After I finished my meal, I thanked Oliver and headed into the bathroom to wash up. To my surprise, I noticed that the mirror wasn’t covered with a sheet. I checked the other rooms, and I noticed that all the coverings had been removed.
Healing came in waves, and it seemed as if lately Oliver was learning to ride the current. I guessed I would do the same with Sammie and called her while I still had the chance.
I picked up my cell phone and dialed her number.
“Hey, Sammie. Sorry I missed your call.”
There was a small sigh on the end of the line, and she sounded emotional as she spoke. “Thanks for calling me back.”
Later that afternoon, I headed home with a very happy Reese and three of the action figures that were allowed to leave Oliver’s home. When I put her to bed later that night, we did her nightly routine of saying our prayers.
When we finished, I leaned in and kissed her cheek. “Get some sleep.”

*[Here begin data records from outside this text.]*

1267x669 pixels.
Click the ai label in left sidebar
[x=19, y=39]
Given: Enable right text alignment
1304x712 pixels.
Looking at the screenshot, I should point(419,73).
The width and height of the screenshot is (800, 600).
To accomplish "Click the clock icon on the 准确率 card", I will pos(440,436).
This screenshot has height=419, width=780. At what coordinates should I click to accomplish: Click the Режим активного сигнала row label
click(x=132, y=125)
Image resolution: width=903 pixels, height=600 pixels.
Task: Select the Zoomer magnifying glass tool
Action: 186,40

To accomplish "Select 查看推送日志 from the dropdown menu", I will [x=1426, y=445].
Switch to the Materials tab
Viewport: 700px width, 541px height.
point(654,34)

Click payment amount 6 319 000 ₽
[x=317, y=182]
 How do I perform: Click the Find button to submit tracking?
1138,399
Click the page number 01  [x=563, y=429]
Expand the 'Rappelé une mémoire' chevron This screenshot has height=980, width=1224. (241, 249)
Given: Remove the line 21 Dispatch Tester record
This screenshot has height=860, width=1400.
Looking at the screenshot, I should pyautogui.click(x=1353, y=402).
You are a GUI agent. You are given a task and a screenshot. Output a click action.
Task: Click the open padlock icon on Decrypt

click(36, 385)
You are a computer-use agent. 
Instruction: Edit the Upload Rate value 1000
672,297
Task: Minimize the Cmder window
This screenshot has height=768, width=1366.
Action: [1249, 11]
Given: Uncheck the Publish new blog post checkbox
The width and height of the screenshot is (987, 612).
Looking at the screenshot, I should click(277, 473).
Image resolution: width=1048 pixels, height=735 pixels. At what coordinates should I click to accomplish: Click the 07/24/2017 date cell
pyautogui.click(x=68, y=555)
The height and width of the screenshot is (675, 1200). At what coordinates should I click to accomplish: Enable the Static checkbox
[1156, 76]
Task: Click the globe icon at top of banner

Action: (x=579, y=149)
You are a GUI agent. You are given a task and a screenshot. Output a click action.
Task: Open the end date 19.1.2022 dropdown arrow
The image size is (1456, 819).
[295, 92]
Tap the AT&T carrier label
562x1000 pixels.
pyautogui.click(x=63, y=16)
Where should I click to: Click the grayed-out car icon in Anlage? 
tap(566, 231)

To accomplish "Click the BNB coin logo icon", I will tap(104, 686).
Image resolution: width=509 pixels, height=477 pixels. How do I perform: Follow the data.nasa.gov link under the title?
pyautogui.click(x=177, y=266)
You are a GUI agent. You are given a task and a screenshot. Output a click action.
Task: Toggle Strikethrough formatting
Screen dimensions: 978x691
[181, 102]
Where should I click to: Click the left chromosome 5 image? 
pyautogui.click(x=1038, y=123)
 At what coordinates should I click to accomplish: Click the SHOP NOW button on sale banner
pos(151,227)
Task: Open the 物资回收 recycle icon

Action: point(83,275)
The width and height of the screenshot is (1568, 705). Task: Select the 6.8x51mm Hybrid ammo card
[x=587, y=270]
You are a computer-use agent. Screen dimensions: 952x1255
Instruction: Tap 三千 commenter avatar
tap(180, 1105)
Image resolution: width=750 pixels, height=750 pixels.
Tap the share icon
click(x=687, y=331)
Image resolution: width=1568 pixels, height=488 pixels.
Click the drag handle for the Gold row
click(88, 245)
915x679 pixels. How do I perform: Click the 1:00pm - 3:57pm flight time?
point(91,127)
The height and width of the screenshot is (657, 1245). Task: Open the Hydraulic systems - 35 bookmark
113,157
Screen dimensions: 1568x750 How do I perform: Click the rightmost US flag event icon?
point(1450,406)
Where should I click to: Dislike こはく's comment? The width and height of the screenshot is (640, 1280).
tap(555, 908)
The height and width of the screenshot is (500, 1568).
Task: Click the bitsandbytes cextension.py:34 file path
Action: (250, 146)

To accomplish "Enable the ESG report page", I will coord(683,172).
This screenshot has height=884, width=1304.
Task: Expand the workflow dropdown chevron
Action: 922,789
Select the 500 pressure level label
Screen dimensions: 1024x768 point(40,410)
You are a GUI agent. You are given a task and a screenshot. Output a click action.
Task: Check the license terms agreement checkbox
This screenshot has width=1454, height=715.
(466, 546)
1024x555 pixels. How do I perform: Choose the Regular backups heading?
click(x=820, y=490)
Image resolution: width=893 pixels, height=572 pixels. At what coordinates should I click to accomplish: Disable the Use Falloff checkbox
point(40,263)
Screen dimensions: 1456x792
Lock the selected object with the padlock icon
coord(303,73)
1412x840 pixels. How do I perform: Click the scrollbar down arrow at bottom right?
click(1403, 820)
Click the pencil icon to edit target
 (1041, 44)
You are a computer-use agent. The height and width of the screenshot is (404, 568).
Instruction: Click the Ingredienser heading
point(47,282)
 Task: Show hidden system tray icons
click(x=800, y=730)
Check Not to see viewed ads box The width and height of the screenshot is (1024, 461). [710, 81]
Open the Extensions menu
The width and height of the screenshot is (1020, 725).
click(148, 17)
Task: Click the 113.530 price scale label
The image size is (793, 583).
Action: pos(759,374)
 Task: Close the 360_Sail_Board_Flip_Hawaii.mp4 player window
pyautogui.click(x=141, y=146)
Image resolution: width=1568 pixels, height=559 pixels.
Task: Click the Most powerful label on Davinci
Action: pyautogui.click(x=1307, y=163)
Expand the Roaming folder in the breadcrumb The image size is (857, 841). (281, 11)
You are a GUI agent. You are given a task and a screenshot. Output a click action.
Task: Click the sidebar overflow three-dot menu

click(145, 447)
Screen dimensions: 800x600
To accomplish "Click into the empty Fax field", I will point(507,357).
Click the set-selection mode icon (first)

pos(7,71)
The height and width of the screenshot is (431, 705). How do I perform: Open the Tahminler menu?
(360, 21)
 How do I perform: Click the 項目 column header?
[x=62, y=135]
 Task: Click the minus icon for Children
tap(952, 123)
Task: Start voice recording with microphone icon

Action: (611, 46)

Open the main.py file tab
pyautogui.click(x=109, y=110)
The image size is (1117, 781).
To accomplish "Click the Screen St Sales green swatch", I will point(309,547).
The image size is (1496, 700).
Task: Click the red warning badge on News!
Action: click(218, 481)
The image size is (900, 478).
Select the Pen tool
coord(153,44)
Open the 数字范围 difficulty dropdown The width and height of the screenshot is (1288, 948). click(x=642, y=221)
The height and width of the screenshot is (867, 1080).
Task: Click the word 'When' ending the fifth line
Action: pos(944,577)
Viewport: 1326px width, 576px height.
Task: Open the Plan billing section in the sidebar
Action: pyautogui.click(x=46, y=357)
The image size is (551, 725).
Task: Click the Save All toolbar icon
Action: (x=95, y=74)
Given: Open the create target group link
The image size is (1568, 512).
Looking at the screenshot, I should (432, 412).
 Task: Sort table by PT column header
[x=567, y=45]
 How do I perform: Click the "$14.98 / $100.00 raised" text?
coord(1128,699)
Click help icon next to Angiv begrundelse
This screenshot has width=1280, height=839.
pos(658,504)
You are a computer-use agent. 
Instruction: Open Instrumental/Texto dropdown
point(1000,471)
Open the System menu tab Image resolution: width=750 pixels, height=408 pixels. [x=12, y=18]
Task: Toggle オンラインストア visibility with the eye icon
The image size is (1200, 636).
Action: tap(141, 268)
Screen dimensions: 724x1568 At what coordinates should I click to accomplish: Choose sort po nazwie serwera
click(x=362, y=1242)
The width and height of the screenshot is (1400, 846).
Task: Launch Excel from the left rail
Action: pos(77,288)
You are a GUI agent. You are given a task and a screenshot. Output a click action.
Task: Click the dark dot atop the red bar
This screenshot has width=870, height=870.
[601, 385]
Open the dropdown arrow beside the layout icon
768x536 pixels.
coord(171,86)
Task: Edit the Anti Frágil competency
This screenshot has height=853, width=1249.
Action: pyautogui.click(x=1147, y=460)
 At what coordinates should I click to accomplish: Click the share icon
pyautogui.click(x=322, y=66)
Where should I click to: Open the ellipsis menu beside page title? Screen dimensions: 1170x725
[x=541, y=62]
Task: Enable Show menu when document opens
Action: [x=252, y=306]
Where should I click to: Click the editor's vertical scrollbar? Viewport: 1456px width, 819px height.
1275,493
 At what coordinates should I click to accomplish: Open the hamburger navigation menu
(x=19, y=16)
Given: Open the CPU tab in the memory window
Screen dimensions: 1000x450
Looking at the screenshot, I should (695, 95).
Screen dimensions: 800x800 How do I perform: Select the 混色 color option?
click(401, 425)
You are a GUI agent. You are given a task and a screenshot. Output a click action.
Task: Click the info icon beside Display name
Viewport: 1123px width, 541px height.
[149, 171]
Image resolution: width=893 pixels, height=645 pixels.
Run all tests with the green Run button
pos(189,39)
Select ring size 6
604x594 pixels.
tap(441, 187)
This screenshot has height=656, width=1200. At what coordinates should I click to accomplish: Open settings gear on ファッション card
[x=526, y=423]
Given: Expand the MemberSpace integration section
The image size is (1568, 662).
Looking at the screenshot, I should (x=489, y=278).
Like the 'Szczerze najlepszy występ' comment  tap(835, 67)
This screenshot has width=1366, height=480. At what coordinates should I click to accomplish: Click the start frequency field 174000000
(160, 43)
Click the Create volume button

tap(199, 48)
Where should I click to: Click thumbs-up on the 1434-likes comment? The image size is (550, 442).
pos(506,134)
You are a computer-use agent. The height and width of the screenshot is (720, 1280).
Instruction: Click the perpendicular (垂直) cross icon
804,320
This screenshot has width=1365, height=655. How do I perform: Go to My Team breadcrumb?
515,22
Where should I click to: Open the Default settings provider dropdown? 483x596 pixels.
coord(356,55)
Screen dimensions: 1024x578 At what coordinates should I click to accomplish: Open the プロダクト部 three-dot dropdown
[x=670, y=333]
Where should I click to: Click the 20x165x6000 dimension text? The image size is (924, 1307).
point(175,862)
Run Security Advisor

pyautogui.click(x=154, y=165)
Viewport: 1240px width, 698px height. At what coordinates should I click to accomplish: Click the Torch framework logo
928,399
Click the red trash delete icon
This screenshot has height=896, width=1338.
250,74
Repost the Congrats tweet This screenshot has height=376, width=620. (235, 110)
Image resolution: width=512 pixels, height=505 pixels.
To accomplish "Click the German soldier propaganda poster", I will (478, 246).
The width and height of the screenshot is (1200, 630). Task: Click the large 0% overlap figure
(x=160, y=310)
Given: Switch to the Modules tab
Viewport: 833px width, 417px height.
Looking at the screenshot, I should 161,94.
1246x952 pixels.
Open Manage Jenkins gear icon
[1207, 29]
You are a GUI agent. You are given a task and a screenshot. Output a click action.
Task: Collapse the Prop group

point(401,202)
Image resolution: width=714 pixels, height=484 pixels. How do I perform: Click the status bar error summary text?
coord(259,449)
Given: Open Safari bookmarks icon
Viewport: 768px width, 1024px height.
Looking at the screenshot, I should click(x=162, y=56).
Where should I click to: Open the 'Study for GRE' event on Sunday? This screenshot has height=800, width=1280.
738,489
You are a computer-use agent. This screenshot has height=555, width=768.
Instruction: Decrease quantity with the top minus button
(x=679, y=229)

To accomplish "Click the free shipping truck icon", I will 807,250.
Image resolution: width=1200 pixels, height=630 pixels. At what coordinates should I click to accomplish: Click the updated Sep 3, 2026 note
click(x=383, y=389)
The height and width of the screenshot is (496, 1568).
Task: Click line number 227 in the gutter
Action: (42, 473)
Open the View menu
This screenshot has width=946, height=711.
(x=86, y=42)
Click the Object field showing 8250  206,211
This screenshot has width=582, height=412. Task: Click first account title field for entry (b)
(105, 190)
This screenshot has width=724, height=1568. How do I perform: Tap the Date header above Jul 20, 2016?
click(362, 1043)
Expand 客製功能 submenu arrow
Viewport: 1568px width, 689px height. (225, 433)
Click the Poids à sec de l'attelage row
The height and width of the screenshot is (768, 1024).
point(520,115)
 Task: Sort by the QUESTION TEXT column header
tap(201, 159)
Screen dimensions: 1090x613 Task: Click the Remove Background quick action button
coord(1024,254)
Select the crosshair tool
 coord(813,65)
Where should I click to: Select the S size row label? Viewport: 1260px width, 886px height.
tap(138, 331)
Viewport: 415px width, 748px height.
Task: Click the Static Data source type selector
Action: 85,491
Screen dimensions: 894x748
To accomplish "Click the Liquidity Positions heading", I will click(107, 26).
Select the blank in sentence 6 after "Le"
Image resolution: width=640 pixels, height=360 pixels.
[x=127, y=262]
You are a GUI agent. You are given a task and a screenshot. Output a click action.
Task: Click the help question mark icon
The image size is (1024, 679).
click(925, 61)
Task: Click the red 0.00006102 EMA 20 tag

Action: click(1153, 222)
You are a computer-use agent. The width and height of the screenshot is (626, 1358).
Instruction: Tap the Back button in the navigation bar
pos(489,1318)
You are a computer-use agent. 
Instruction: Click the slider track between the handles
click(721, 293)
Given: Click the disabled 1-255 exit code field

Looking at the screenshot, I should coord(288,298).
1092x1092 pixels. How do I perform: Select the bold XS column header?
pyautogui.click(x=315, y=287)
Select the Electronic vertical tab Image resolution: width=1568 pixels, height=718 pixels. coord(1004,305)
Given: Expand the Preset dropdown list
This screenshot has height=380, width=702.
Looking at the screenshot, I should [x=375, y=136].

“Okay, Mama.” She placed her hand against my heart and stamped it, and I went ahead and stamped hers back. “Love you,” she yawned.
“Love you too. Good night.”
I stood to walk away, and Reese called out to me once more. “Mama?”
“Mr. Mith is really nice. I like him.”
“That’s good. I think he likes you too.”
“Maybe next time he’ll let me swim in his pool again.”
I smirked. “Maybe. Good night.”
“Night.” A few seconds later: “Hey, Mama?”
“Yes, rug rat?”
“Do you like Mr. Mith, too?”
I chuckled to myself at the innocence of her voice and the depth of her question. “I sure do.”
“Good, because I think I’m gonna ask him to be our friend the next time I see him, and maybe he can play with the superheroes with me when I go over there too.”
“That sounds like a good plan. Now, get some rest, okay?”
“Okay, Mama.” A brief pause. “Hey, Mama?”